Deutschlandfunk Kultur: Das hieße, Sie wünschen der Republik, dass die Union sich auf einen möglichst stramm konservativen Kanzlerkandidaten einigt, mindestens Friedrich Merz, und dass die SPD ein bisschen mehr von Enteignung redet?
Pörksen: Nein. Das wäre genau diese Spektakelpolarisierung. Für mich ist ein Friedrich Merz habituell in den 90er-Jahren stecken geblieben, wenn ich das mal so herzhaft sagen darf, und eben niemand, der jenseits von ein paar plakativen Formeln und ein bisschen Merkel-Kritik und rhetorischer Hemdsärmlichkeit umfassende Konzepte vorlegt. Das ist die Problematik, die ich sehe: Wo ist das Bild von Europa? Wo die Idee digitaler Mündigkeit? Wo der Gedanke an Integration und wo die Lust an der wirklichen Debatte, jenseits der Spektakelpolarisierung, die wir im Moment beobachten in der gesellschaftlichen Mitte?
Deutschlandfunk Kultur: Das sagt Bernhard Pörksen. Er hat gemeinsam mit Friedemann Schulz von Thun das Buch geschrieben "Die Kunst des Miteinander-Redens".
Ich nehme jetzt aus dieser halben Stunde mit Ihnen ein paar Regeln mit, wie ich den Dialog besser führen kann. Das erste ist: Vermeide pauschale Attacken. Das haben Sie ganz am Anfang gesagt. Dann vielleicht auch klarer zu unterscheiden zwischen Position und Person, wenn ich das so sagen kann. Und, was Sie auch immer wieder gesagt haben: Die Wahrheit beginnt zu zweit, also in Betracht zu ziehen, der andere könnte überhaupt recht haben.

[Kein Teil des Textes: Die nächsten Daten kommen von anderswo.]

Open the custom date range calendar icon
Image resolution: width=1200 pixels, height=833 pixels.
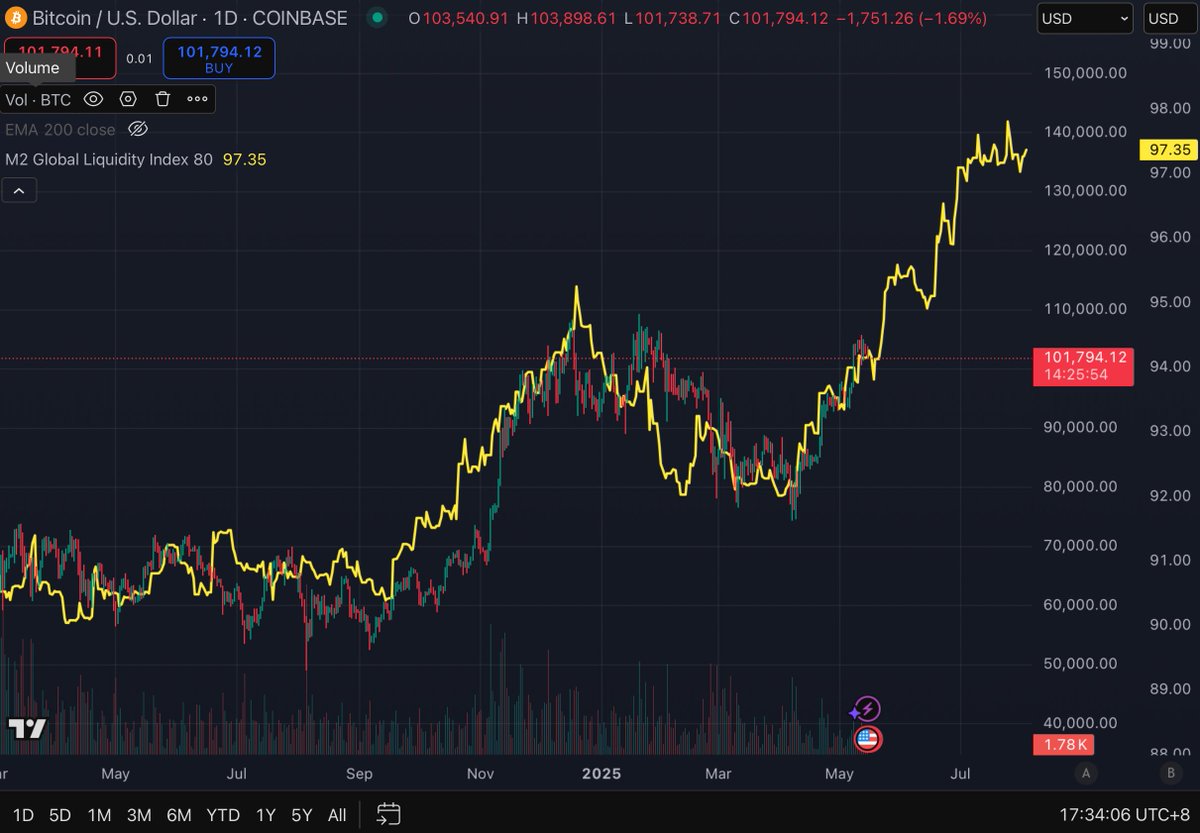click(x=388, y=814)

Was ich mich trotzdem am Ende frage: Diese drei Regeln, wer nimmt denn die ernst, der sie nicht sowieso schon ernst nimmt?
Pörksen: Na, ich weiß nicht. Ich sehe das nicht so pessimistisch wie Sie. Für mich gibt es eine tiefe Sehnsucht nach dem Gespräch. Wir Menschen sind die Dialog-Tiere und wir sehnen uns nach dem Verstehen, nach dem Verstandenwerden und nach dem kommunikativen Austausch. Wir gehen ein ohne den Sauerstoff des Dialogs. Also insofern, natürlich sind diese Regeln, die ja eigentlich Aufforderungen sind im Sinne einer Kunst des Herausfindens, sind diese Regeln idealistischer Natur. Aber ohne ein nötiges Minimum an Idealismus kann auch eine liberale Demokratie und das kommunikative Miteinander irgendwie gar nicht funktionieren.